### THE INPUT:
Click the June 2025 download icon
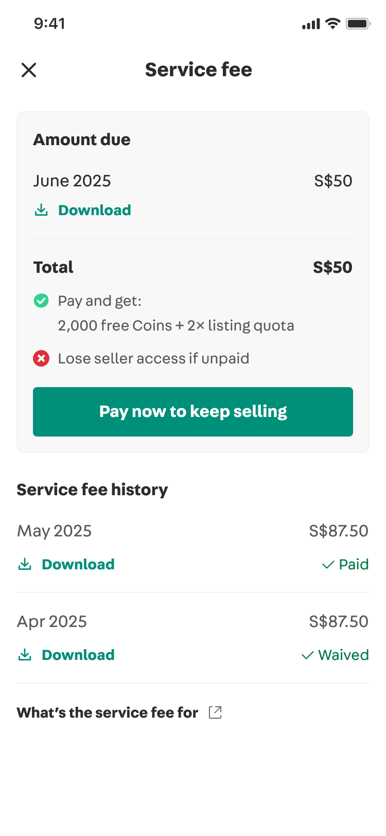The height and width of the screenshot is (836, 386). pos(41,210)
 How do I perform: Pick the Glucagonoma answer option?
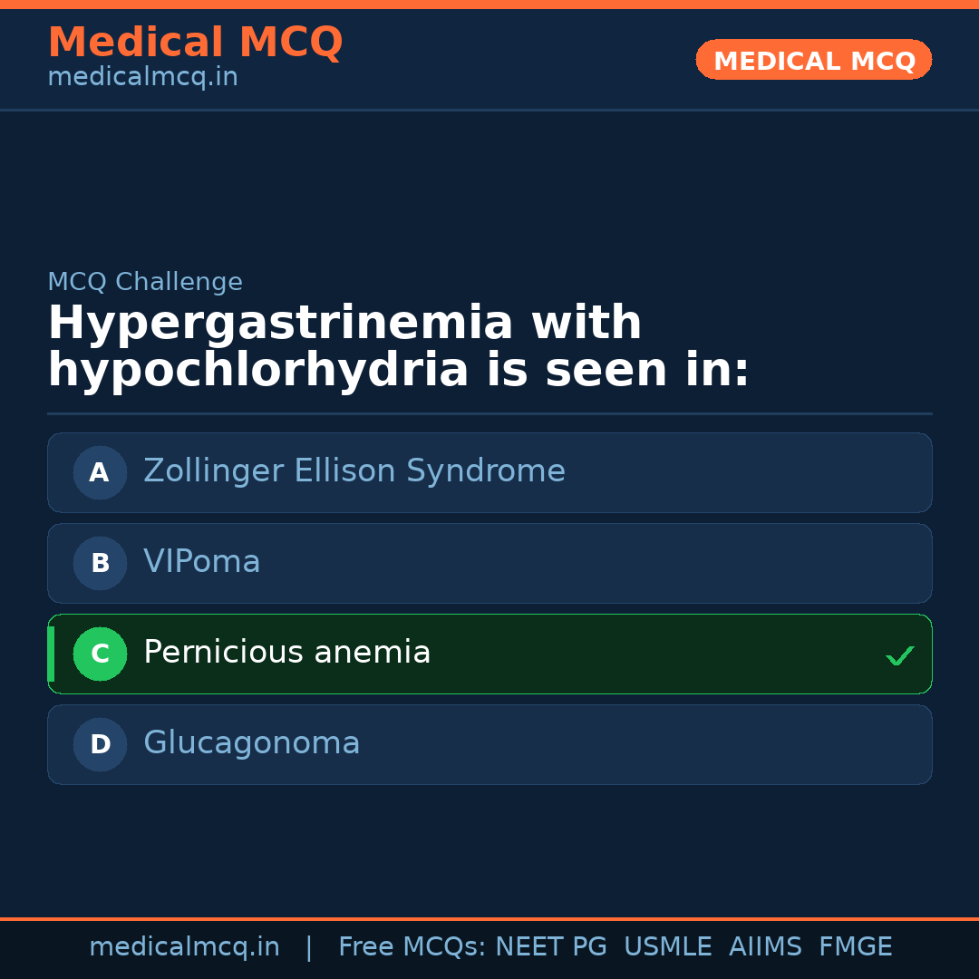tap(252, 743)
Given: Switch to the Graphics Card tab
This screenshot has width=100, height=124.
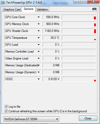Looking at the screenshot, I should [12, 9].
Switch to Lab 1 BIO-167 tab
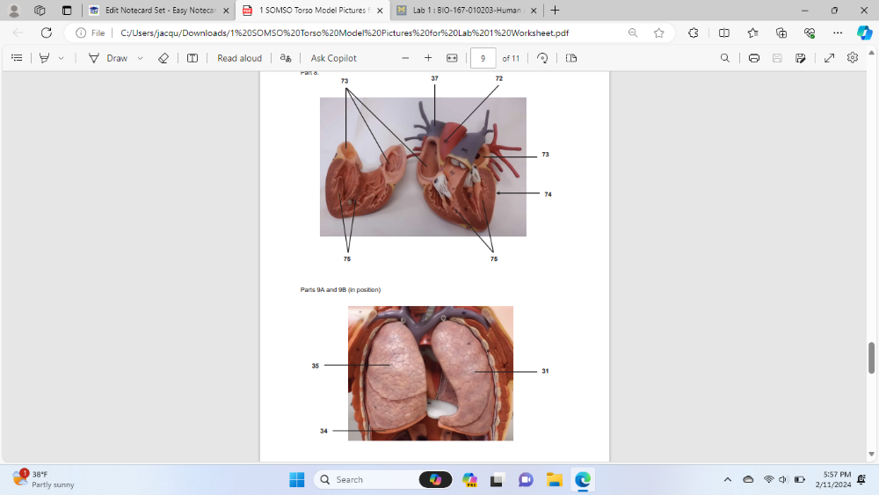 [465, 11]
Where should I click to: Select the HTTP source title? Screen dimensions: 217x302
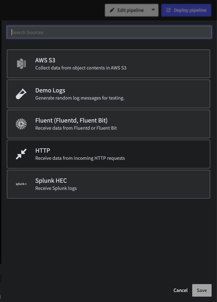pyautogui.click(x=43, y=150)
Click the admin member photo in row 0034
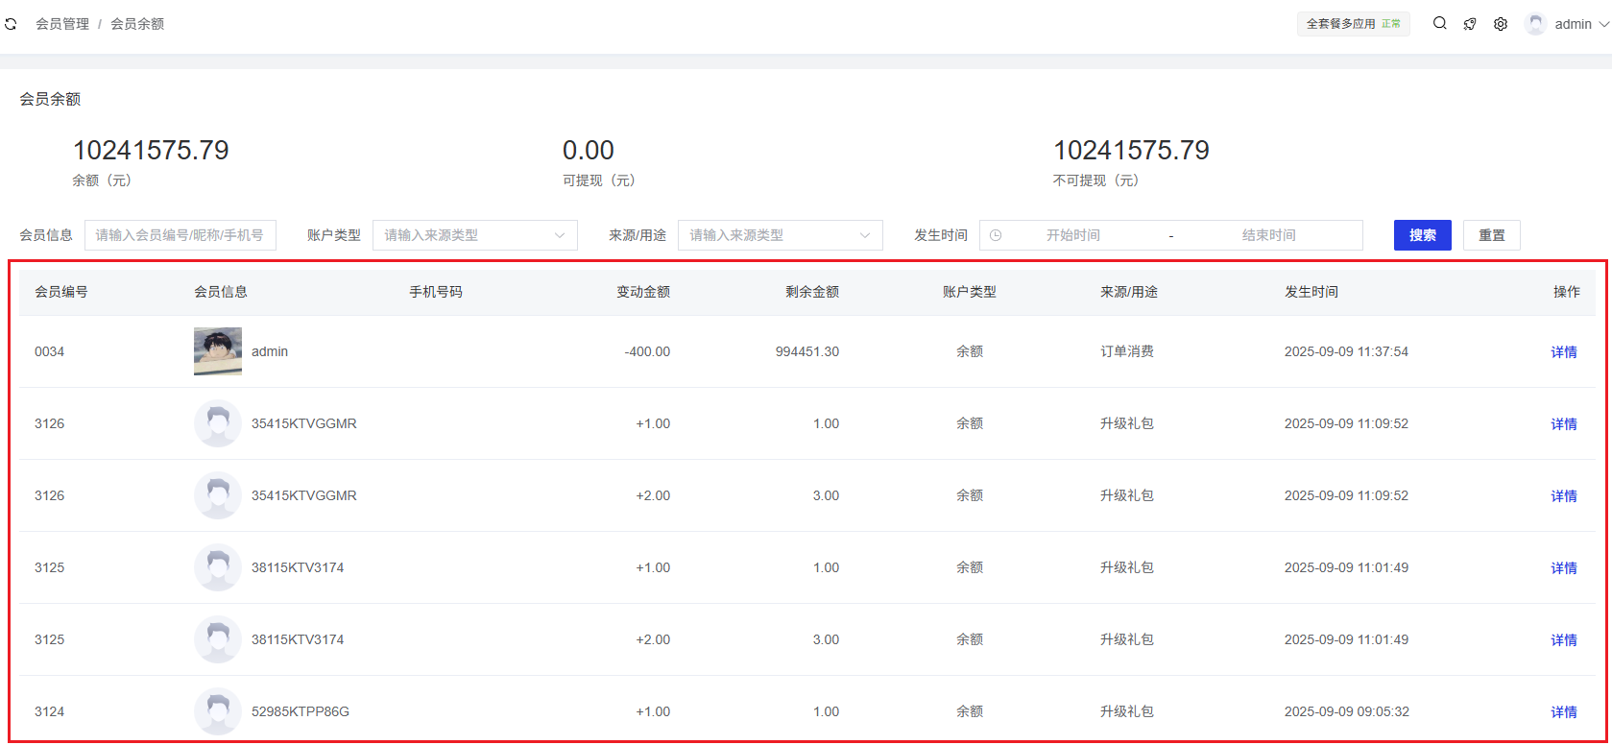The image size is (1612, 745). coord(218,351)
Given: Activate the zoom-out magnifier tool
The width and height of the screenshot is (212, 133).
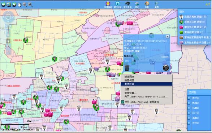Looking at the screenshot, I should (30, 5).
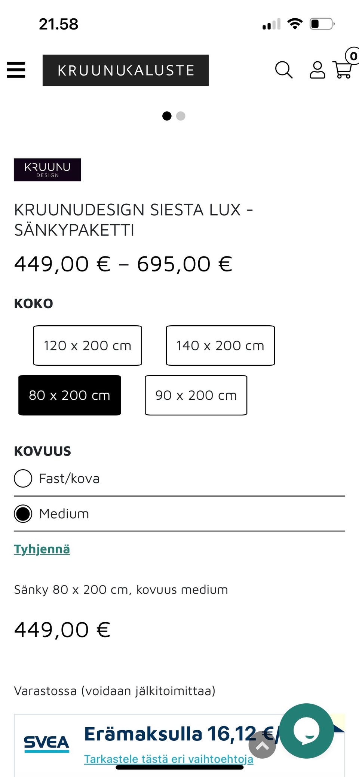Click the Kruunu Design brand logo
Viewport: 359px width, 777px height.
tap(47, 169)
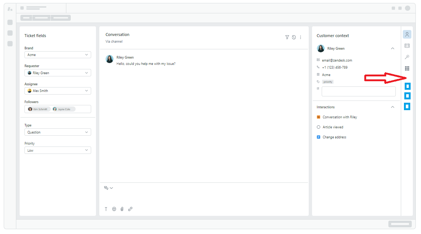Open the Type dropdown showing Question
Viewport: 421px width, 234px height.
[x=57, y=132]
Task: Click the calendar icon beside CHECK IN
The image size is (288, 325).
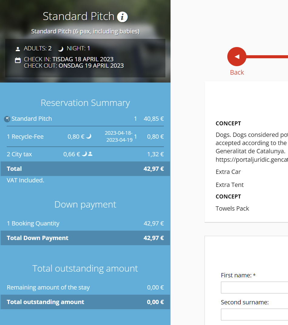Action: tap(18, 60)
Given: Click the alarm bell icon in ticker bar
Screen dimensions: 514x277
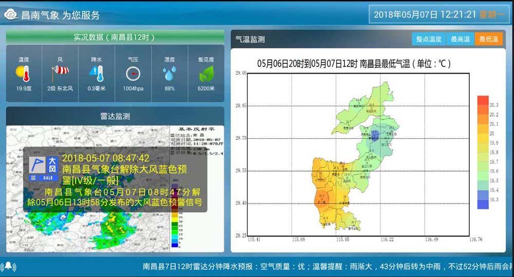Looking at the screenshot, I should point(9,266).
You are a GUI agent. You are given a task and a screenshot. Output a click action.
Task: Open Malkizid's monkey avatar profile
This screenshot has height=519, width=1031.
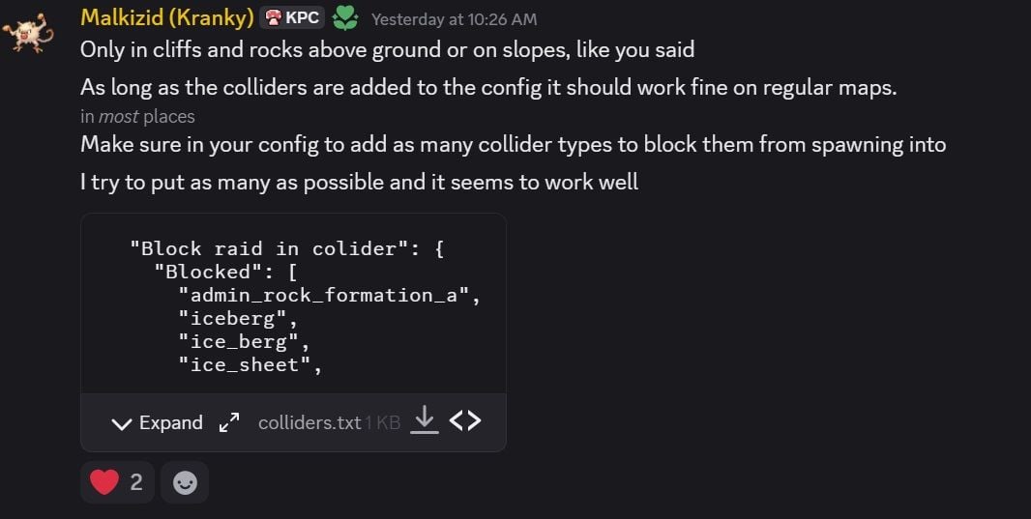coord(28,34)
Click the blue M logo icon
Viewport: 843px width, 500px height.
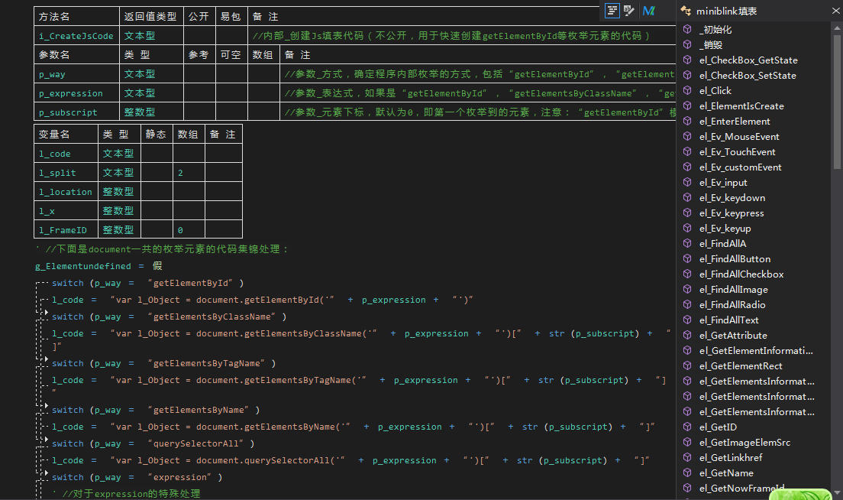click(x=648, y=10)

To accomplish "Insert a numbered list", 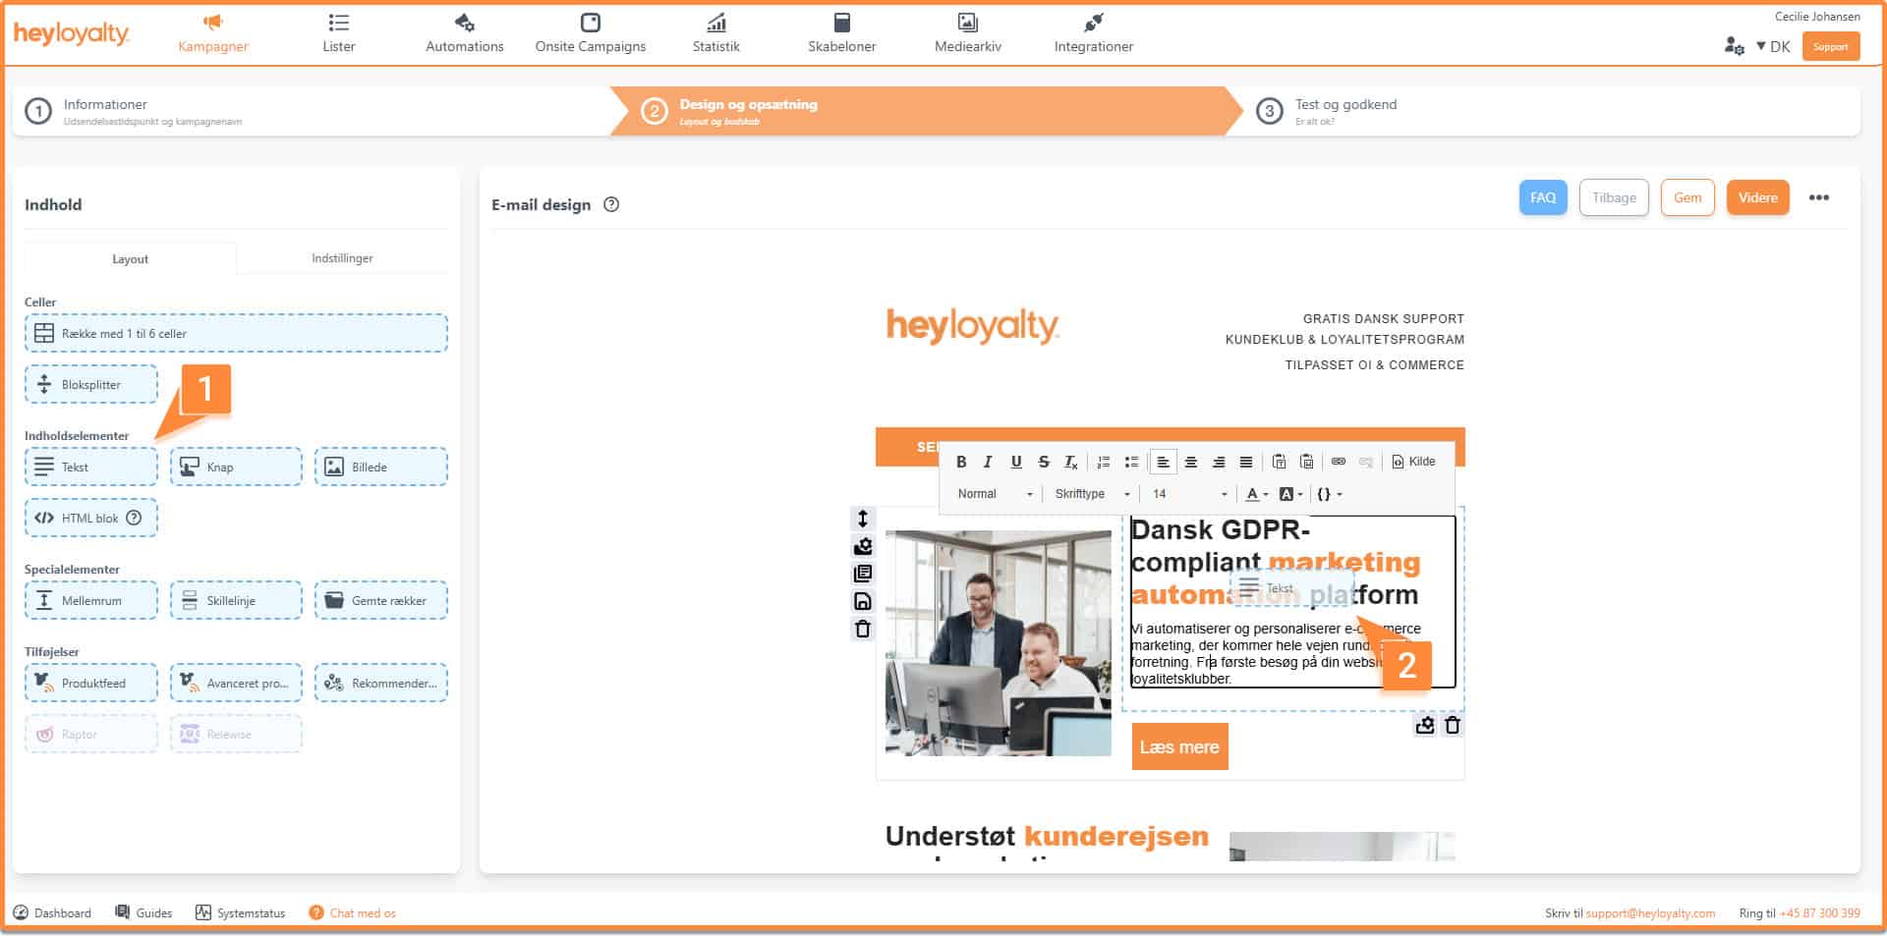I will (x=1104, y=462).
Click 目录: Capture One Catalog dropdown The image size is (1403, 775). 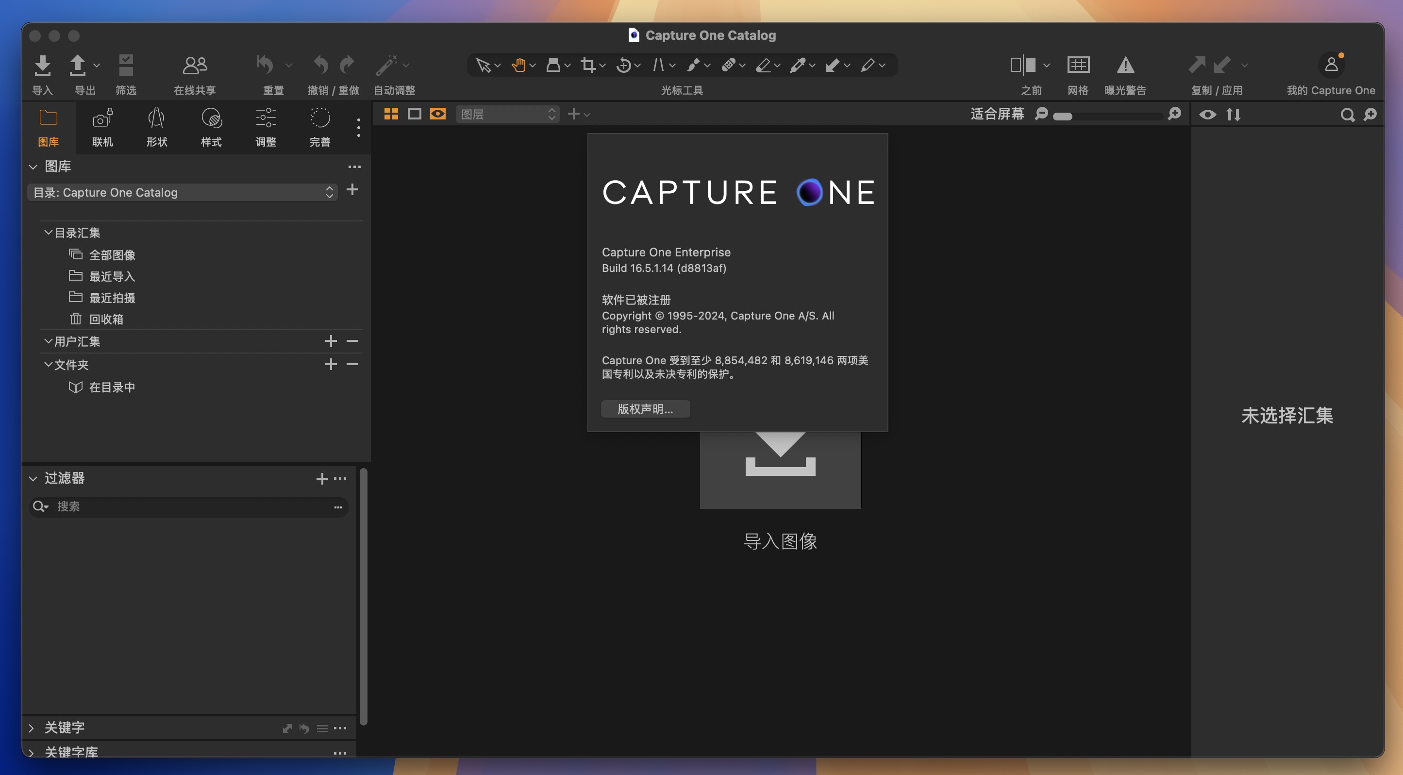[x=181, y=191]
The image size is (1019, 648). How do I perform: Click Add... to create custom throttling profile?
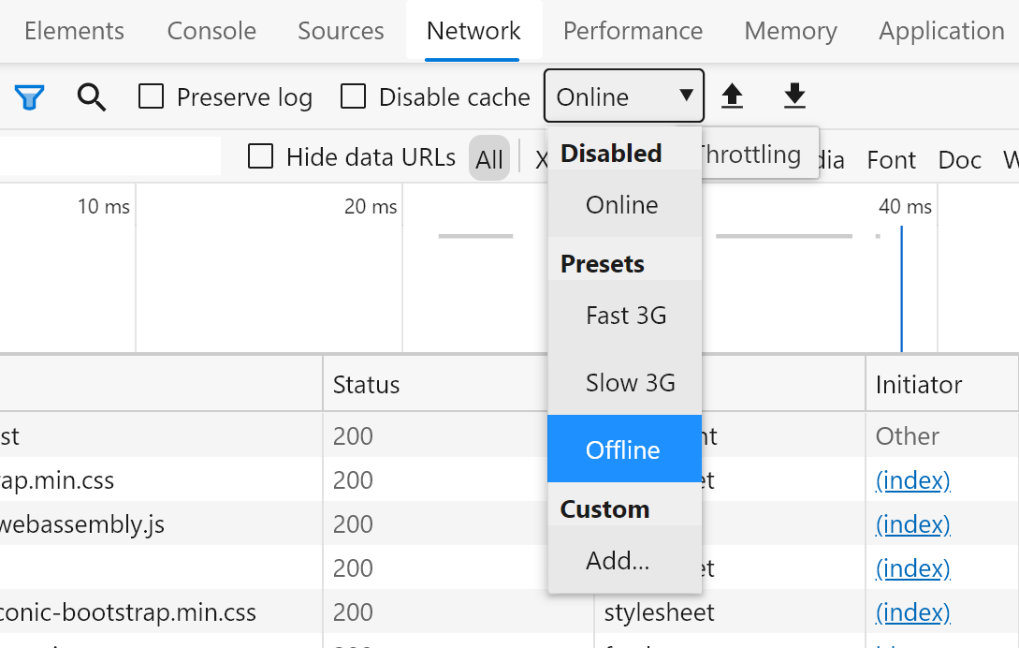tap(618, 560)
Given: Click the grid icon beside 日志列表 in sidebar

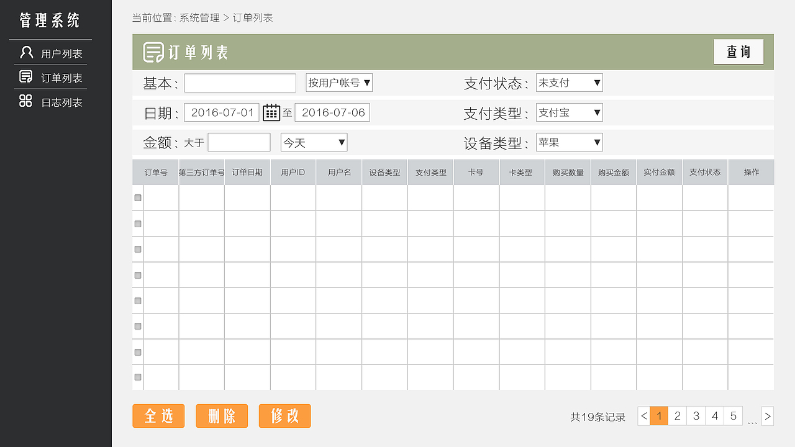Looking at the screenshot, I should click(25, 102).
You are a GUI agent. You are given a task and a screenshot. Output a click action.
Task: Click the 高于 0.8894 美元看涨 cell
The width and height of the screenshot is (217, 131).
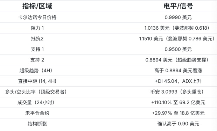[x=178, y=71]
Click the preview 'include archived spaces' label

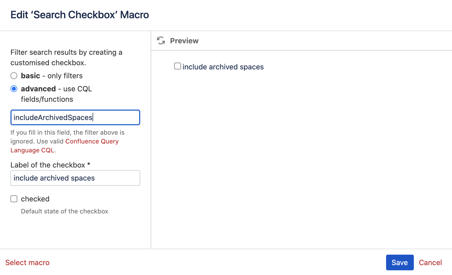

### HOW TO COMPLETE THIS TASK:
Your answer should consist solely of the lines from the one holding "The width and height of the screenshot is (217, 131)." through the end of the listing, reproduced exactly and without pictures.

### WRITTEN RESPONSE:
The width and height of the screenshot is (217, 131).
[x=178, y=71]
Click the preview 'include archived spaces' label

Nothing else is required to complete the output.